The lawmakers shot down a SALT proposal that someone from the treasury secretary’s team presented to them Thursday morning, Rep. Nick LaLota said.

Nick Lalota

Tom Williams/CQ Roll Call via AP

Blue-state House Republicans threatening to tank the budget reconciliation package over the state and local tax deduction provision say they’re immune to pressure from President Donald Trump and his cabinet.

A meeting with Treasury Secretary Scott Bessent went nowhere Thursday morning, and several members of the SALT Caucus came out of the confab saying they wouldn’t be swayed by the administration.

“I think everybody wants the deal. I want the deal too, but I work for the constituents of New York’s 1st District who desperately need to fix the SALT mistake that was made in 2017,” Rep. Nick LaLota said after meeting with Bessent when NOTUS asked if he’s feeling pressure from the president.

Bessent has hosted talks on SALT this week as GOP leadership scrambles to meet a July 4 deadline for getting the bill to the president’s desk.

But if there’s been a push at those meetings from Bessent and others in Trumpworld to wrap up negotiations on the provision, the SALT Caucus members — a group of Republicans from high-tax states such as New York, New Jersey and California, some of whom are in vulnerable seats come 2026 — won’t admit it.

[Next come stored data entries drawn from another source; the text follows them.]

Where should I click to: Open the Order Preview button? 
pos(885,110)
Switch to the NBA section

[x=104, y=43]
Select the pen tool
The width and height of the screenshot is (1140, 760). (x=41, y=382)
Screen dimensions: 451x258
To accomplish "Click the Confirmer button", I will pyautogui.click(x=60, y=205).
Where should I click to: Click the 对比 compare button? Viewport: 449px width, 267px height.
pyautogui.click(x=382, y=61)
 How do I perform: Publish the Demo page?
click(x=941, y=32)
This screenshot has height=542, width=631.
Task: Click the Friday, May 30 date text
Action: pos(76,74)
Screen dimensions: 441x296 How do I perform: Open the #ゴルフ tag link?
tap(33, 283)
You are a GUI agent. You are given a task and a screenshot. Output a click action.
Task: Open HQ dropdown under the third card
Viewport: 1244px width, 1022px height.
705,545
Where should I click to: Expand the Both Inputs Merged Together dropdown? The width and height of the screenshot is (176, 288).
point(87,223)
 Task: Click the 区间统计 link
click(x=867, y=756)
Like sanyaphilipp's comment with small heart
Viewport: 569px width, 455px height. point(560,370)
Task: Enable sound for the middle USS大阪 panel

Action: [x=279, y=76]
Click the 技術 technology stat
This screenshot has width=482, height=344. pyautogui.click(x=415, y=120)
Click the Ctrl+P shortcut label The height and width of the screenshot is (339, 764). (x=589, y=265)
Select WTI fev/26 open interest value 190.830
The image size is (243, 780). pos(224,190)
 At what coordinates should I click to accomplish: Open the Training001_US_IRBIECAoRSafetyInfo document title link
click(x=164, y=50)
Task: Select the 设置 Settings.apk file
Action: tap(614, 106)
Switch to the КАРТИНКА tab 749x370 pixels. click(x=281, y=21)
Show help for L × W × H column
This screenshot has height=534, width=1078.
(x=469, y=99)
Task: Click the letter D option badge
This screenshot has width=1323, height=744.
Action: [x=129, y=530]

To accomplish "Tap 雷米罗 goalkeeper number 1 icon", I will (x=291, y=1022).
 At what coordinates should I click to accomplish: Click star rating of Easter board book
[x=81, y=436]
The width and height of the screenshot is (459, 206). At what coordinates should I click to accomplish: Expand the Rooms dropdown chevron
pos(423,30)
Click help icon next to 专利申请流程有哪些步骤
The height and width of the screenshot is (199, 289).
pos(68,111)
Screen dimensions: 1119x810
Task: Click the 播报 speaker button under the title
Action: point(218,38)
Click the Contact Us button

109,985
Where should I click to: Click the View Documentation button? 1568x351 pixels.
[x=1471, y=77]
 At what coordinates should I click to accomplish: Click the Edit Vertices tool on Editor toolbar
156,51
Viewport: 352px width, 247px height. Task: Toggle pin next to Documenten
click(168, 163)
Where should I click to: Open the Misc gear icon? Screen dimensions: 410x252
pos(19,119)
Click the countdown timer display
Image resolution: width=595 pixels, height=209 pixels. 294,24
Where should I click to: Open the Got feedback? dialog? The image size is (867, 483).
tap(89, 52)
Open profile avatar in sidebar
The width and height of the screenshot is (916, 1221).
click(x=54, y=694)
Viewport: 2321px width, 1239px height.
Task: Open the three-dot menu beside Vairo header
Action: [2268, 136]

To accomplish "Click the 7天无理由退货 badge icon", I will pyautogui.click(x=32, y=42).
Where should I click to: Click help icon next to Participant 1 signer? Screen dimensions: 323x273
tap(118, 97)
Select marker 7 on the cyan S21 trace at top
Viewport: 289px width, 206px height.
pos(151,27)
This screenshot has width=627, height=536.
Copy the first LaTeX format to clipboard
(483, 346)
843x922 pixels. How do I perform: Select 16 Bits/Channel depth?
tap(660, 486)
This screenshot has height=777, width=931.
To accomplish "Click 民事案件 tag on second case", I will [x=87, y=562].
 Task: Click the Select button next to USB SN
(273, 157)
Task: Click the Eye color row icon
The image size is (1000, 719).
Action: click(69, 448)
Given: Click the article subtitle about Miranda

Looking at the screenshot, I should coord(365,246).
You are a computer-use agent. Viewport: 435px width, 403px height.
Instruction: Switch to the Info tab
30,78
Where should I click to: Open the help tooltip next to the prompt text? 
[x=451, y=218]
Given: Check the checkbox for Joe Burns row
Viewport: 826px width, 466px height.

Rep. Mike Lawler simply responded with an emphatic “no” when NOTUS asked whether Bessent, Trump or others have pressured SALT Caucus members to move faster or give in to their opponents’ demands.

The lawmakers’ insistence that they’re sticking to their guns came after caucus members shot down a SALT proposal that someone from Bessent’s team presented to them Thursday morning, LaLota told reporters.

LaLota did not disclose specific numbers in the proposal but told reporters it kept the deduction cap at $40,000 and reduced the income threshold that would allow taxpayers to qualify for the deduction. In the proposal, the year-to-year inflation adjustment on the deduction cap also went down, LaLota added. The offer is valued at $200 billion, as compared to the original SALT Caucus deal, valued at $344 billion.

California Rep. Young Kim, also a SALT Caucus member, called the Thursday morning offer a “no-go.”

The offer is largely aligned with proposals that Sen. Markwayne Mullin, the main liaison between the SALT Caucus and the Senate, and other senators have floated as a potential compromise. In addition to involvement from Trump’s cabinet, SALT Caucus members are also facing pressure from the Senate, where Republican leadership is signaling that a deal needs to happen soon.

On other fronts, members of Congress have seemingly given into pressure from the treasury secretary as the clock ticks on finishing the tax bill.

Bessent said in an X post Tuesday afternoon that he “asked the Senate and House to remove the Section 899 protective measure from consideration in the One, Big, Beautiful Bill.” The lead GOP tax writers in each chamber stripped that measure, known as the “revenge tax” because it would give the president unilateral authority to levy retaliatory taxes on foreign countries, out of the bill shortly after.

It’s a trend that’s come up time and time again in the Trump 2.0 era in Congress. When the House voted last month on its version of the reconciliation bill, it was calls from the president and other White House officials that finally got naysayers on board. In February, a precarious vote on the budget made it over the finish line after Speaker Mike Johnson and other House GOP leaders employed last-minute help from Trump. And when that budget framework came back to the House with changes from the Senate, Trump once again stepped in to get enough lawmakers on board.

But the administration isn’t having the same luck with SALT’s biggest defenders.

Rather, Bessent’s involvement in negotiations has been a catalyst for at least one SALT Caucus member to completely write off negotiations with those in Trump’s orbit for now.

“I’m not even going to go to any of their future fake negotiations,” LaLota told reporters, confirming that he was not planning to attend another meeting with Bessent and his team scheduled for Thursday, just hours after the previous one. “They should be careful with how far they push us … we’re going to fight our way out.”


Shifra Dayak is a NOTUS reporter and an Allbritton Journalism Institute fellow.